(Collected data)
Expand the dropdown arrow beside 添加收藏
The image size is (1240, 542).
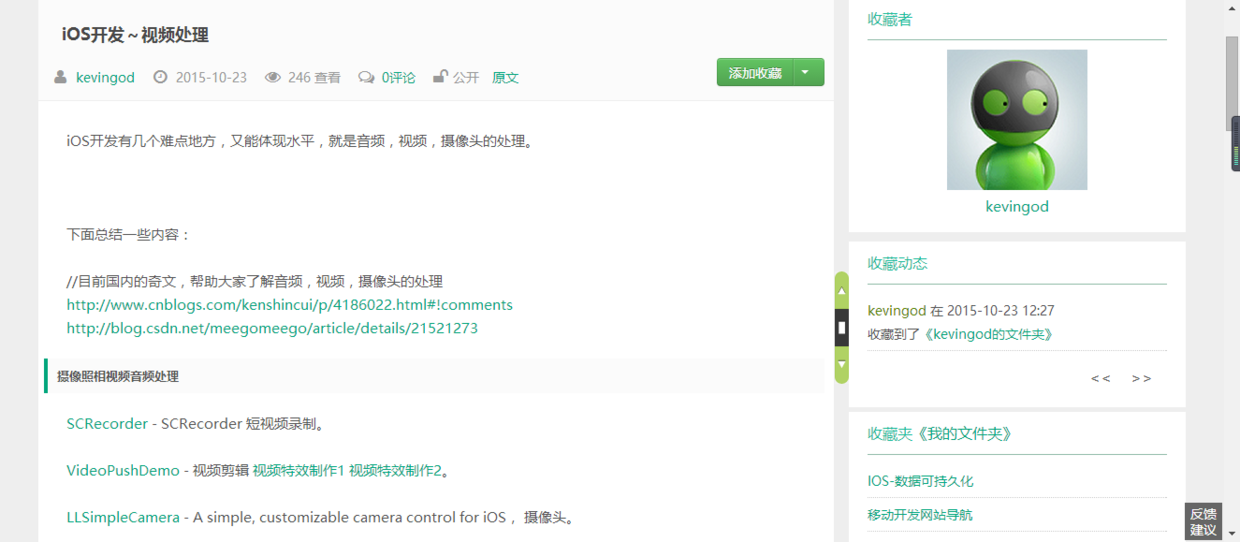coord(808,72)
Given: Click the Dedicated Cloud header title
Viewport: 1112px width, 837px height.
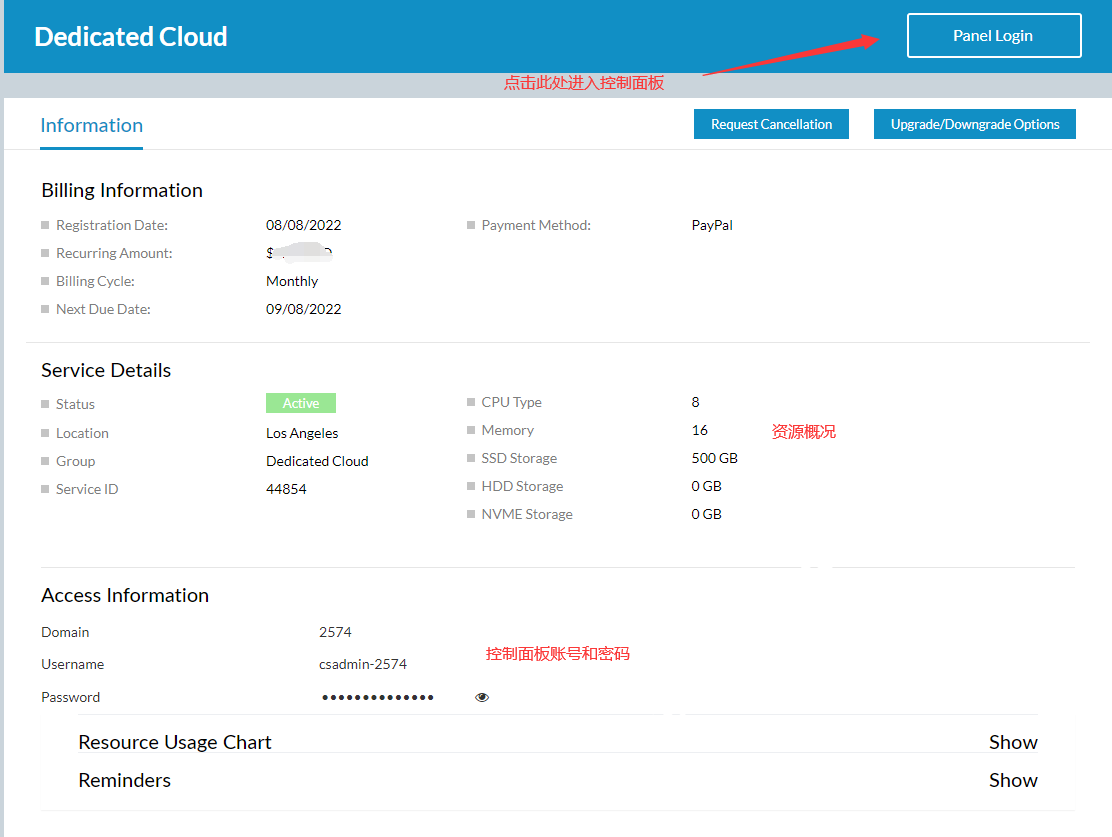Looking at the screenshot, I should [131, 37].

**Exercise directions:** Only the lines from the one containing "Given: Click the Dedicated Cloud header title" through the last line of the records above should be repeated, exactly and without pictures.

**Solution to this task:**
Given: Click the Dedicated Cloud header title
Viewport: 1112px width, 837px height.
Looking at the screenshot, I should [131, 37].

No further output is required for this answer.